TEXTE DU DOCUMENT
============================================================
Monsieur le Directeur général et Cher Ami,
Monsieur le Vice-Président
Eminence,
Messieurs les Ministres,
Madame la Représentante du Maire de Rome,
Mesdames et Messieurs les Chefs de délégation,
Mesdames, Messieurs,
Je vous remercie, Monsieur le Directeur général, de m'inviter à prendre la parole à l'occasion de cette 32ème session du Comité de la sécurité alimentaire mondiale.
C'est au nom du président de la République, M. Jacques Chirac, qui m'a demandé de le représenter, que je m'exprime devant vous aujourd'hui.
Il y a dix ans, les chefs d'Etat et de gouvernement, rassemblés lors du Sommet mondial de l'alimentation, s'étaient engagés à réduire de moitié le nombre de personnes sous-alimentées dans le monde d'ici à 2015.
Quatre ans plus tard en 2000, le Sommet du Millénaire faisait de la lutte contre la faim et la malnutrition un objectif central des politiques de développement. La réduction de moitié de la sous-alimentation et de l'extrême pauvreté est maintenant le premier des Objectifs du Millénaire pour le développement.
Je veux ici rendre hommage à la FAO et à son Directeur général pour leur combat permanent contre ce scandale qu'est la faim, et pour leur action visant à rappeler sans cesse le rôle primordial que joue l'agriculture dans ce combat que nous sommes encore si loin d'avoir gagné.
Malgré nos efforts communs, la situation alimentaire mondiale demeure inacceptable : 854 millions de personnes, essentiellement des ruraux, souffrent encore de la faim. Et nous n'avons malheureusement pas observé de baisse significative de ce chiffre au cours des quinze dernières années.
La faim est une prison dont les murs sont toujours debout pour ces millions d'enfants, de femmes et d'hommes qui se réveillent chaque matin en se demandant s'ils pourront manger avant que le soleil se couche. Nous devons abattre ces murs. Pas seulement par compassion, ni pour nous préserver des extrémismes qu'elle engendre ou des mouvements migratoires qu'elle provoque, mais pour que nos enfants puissent vivre dans un monde plus équilibré aux plans économique, social et environnemental, un monde plus pacifique et plus solidaire.
Pour faire reculer la faim, la réunion de facteurs fondamentaux comme la paix civile et la stabilité politique et institutionnelle est primordiale. Les politiques de développement ne peuvent trouver leur pleine efficacité dans un contexte instable ou incertain.
Nous savons aussi, grâce à l'expertise développée par la FAO depuis plus de 60 ans, que la pauvreté et la malnutrition sont essentiellement des phénomènes ruraux. L'agriculture et le développement rural se trouvent donc au coeur des enjeux de la lutte contre la malnutrition.
Il convient dès lors que tous les pays, ceux du Nord comme ceux du Sud, en tirent les conséquences. Quatre grands axes me semblent devoir être privilégiés :
En premier lieu, nous devons remettre l'agriculture au coeur des politiques de développement et de l'agenda international. En effet, le développement des agricultures des pays confrontés à de graves problèmes de sécurité alimentaire est une condition essentielle pour atteindre les objectifs du plan d'action du Sommet mondial de l'alimentation.
============================================================
ENREGISTREMENTS BRUTS

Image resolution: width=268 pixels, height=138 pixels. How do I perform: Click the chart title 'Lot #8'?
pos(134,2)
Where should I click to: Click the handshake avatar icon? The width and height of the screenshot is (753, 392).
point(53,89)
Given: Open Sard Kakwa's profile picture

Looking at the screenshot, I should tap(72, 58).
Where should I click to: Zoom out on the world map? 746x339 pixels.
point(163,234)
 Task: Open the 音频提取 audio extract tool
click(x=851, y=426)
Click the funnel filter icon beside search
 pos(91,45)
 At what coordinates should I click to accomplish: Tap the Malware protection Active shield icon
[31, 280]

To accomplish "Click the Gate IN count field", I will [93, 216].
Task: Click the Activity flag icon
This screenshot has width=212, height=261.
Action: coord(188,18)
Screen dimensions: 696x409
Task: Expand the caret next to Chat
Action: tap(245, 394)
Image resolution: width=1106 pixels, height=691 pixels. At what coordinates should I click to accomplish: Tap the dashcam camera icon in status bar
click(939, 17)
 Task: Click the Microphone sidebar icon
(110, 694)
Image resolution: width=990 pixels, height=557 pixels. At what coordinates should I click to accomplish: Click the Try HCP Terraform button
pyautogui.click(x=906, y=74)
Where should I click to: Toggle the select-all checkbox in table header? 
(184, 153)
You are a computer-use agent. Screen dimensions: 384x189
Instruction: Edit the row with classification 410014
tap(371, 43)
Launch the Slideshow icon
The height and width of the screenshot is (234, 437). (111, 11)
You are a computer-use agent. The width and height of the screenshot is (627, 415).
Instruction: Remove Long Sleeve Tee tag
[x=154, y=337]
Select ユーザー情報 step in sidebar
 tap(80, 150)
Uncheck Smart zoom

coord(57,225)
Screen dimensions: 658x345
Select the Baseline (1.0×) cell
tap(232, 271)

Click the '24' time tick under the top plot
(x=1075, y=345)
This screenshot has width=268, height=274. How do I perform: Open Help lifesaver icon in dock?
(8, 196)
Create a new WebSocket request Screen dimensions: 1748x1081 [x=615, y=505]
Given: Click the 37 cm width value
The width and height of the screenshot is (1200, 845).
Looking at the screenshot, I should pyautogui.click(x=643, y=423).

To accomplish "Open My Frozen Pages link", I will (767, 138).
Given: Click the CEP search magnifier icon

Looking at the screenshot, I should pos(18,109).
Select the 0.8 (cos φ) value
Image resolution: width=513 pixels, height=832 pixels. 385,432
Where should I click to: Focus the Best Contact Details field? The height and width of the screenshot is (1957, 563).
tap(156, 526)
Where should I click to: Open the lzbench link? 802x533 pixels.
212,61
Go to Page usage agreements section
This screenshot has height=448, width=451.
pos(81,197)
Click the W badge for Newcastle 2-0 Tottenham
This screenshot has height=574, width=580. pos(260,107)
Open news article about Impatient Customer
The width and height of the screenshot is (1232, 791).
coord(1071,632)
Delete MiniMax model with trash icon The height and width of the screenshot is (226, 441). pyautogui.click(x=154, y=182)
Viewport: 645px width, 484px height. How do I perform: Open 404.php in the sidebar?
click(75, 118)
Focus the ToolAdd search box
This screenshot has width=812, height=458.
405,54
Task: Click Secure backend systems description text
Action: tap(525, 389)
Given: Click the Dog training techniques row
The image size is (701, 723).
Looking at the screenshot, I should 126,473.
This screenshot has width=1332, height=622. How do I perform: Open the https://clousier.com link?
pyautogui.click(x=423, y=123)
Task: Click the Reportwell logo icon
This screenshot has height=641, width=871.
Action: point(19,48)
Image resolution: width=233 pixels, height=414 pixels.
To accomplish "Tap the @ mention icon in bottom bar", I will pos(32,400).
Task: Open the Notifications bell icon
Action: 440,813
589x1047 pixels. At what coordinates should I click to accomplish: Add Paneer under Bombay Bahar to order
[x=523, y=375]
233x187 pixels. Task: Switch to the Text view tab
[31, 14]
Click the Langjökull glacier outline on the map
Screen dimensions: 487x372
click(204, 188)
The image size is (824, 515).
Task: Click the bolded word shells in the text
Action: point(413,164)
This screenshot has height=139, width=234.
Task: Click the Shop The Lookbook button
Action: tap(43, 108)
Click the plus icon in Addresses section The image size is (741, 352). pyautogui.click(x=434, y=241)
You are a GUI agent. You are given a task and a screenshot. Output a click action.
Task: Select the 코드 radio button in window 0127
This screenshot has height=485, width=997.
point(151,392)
============================================================
EXERCICES À FAIRE
1 > Les affirmations suivantes concordent-elles avec le discours sur la sécurité alimentaire ? Répondez à chacune par oui ou par non, avec les mots décisifs du discours cités tels quels.
(a) Lors du Sommet mondial de l'alimentation, les chefs d'État et de gouvernement s'étaient engagés à réduire de moitié le nombre de personnes sous-alimentées d'ici à 2015.
(b) Le nombre de personnes souffrant de la faim a nettement diminué au cours des quinze dernières années.
(c) La pauvreté et la malnutrition sont présentées comme des phénomènes essentiellement urbains.
2 > Relevez toutes les lignes des enregistrements qui contiennent la chaîne "pyautogui".

CORRIGÉ
1 >
(a) Oui : « s'étaient engagés à réduire de moitié le nombre de personnes sous-alimentées dans le monde d'ici à 2015 ».
(b) Non : « nous n'avons malheureusement pas observé de baisse significative de ce chiffre au cours des quinze dernières années ».
(c) Non : « la pauvreté et la malnutrition sont essentiellement des phénomènes ruraux ».

2 >
pyautogui.click(x=906, y=74)
Looking at the screenshot, I should pyautogui.click(x=643, y=423).
Delete MiniMax model with trash icon The height and width of the screenshot is (226, 441). pyautogui.click(x=154, y=182)
pyautogui.click(x=423, y=123)
Click the plus icon in Addresses section The image size is (741, 352). pyautogui.click(x=434, y=241)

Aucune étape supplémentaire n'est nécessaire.